Complications of trichocephalosis - prolapse of the rectum, hypochromic anemia, intestinal dysbiosis, cachexia. Trichocephalosis is a risk factor for appendicitis.
Diagnosis of trichocephalus
Laboratory diagnosis of trichocephalosis is based on the detection of helminth eggs in faeces by enrichment methods. Adult helminths in the intestine are found during endoscopy (colonoscopy).
Differential diagnosis of trichocephalus
Differential diagnosis of trichocephalosis is carried out with other intestinal diseases, shigellosis, amebiasis, ulcerative colitis. If a surgical complication is suspected, the surgeon's consultation is indicated, if there is a suspicion of ulcerative colitis, consultation of the proctologist.
What do need to examine?
Treatment of trichocephalus
Antiparasitic treatment of trichocephalosis is performed on an outpatient basis. Patients with severe and complicated course of infection need hospitalization.

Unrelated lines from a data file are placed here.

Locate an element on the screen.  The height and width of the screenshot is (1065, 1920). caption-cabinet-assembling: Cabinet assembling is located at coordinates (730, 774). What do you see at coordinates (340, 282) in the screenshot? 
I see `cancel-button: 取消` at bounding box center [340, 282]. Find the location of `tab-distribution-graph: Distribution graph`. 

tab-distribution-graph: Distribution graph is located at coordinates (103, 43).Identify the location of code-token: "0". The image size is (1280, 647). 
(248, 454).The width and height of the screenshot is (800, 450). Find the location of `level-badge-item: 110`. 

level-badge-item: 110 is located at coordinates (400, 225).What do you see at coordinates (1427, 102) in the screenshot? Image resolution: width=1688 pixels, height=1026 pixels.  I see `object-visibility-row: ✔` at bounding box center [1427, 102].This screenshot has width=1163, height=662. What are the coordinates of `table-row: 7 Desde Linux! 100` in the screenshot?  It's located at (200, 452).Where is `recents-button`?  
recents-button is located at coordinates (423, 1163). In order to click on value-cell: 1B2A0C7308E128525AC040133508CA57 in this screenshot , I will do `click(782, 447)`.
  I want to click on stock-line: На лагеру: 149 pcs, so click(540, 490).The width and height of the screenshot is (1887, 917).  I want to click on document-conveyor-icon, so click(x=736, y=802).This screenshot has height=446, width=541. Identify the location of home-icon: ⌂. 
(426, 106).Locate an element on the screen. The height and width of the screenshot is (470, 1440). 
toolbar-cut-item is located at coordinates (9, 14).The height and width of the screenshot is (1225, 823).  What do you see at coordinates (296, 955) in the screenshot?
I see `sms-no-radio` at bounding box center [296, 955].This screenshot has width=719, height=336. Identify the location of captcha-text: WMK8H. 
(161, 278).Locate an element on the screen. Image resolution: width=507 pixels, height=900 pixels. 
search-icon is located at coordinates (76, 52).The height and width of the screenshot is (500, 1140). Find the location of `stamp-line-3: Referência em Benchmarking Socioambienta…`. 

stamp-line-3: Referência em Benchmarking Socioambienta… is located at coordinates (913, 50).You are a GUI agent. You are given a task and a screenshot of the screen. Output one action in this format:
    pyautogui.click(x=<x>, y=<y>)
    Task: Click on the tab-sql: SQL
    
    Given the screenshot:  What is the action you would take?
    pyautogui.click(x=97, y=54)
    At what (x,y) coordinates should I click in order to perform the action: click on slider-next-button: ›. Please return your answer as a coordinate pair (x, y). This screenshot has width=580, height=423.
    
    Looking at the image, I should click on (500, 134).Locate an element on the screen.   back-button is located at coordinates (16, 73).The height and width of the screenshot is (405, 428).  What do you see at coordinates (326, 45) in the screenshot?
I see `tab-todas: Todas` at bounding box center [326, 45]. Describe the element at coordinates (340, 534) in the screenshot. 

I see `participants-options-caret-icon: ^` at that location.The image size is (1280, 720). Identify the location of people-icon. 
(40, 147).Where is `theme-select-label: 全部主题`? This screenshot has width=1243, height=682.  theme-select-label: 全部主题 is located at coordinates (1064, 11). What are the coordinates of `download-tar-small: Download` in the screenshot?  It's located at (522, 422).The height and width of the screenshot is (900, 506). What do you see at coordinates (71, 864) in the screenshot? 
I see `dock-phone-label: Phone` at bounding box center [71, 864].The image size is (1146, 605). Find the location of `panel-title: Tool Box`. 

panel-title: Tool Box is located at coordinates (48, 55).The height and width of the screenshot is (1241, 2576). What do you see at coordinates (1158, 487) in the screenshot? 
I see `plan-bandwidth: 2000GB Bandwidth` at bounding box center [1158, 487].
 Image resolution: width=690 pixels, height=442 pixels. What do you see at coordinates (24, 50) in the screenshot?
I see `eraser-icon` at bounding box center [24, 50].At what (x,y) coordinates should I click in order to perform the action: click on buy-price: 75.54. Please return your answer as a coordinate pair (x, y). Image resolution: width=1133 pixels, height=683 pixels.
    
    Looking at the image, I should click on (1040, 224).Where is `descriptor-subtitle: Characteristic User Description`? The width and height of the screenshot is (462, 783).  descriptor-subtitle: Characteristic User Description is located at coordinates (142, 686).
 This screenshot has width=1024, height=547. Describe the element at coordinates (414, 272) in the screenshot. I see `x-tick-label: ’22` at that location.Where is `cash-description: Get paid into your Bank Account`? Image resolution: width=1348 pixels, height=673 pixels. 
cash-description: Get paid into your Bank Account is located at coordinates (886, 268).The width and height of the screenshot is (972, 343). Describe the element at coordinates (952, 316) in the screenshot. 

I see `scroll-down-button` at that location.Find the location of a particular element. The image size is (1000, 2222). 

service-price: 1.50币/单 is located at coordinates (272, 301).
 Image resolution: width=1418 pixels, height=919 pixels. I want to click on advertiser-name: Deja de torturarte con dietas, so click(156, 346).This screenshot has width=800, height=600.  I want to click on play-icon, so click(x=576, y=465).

The following medicines are used:
- Albendazole - inside after eating 400 mg once a day for 3 consecutive days.
- Mebendazole - inside 100 mg twice a day after 20-30 minutes after eating for 3 days.
- Karbendatsim - inside after eating 10 mg / kg per day for 3-5 days.
Antiparasitic treatment of trichocephalosis does not require the appointment of a special diet and laxatives. With persistent violations from the digestive tract after etiotropic therapy, enzyme preparations and probiotics are prescribed.
Work capacity is disrupted with massive invasion. The terms of incapacity for work are determined individually.
In cases of persistent invasion, a second course of treatment is performed after 3-4 weeks.
A control study of feces is necessary 3-4 weeks after the completion of the course of treatment with an anthelmintic preparation.
Clinical examination
Disease of trichocephalosis does not require medical examination.
Prognosis for trichocephalosis
Trichocephalosis usually has a favorable prognosis, it can be burdened by the development of hypochromic anemia and intestinal complications with intensive invasion.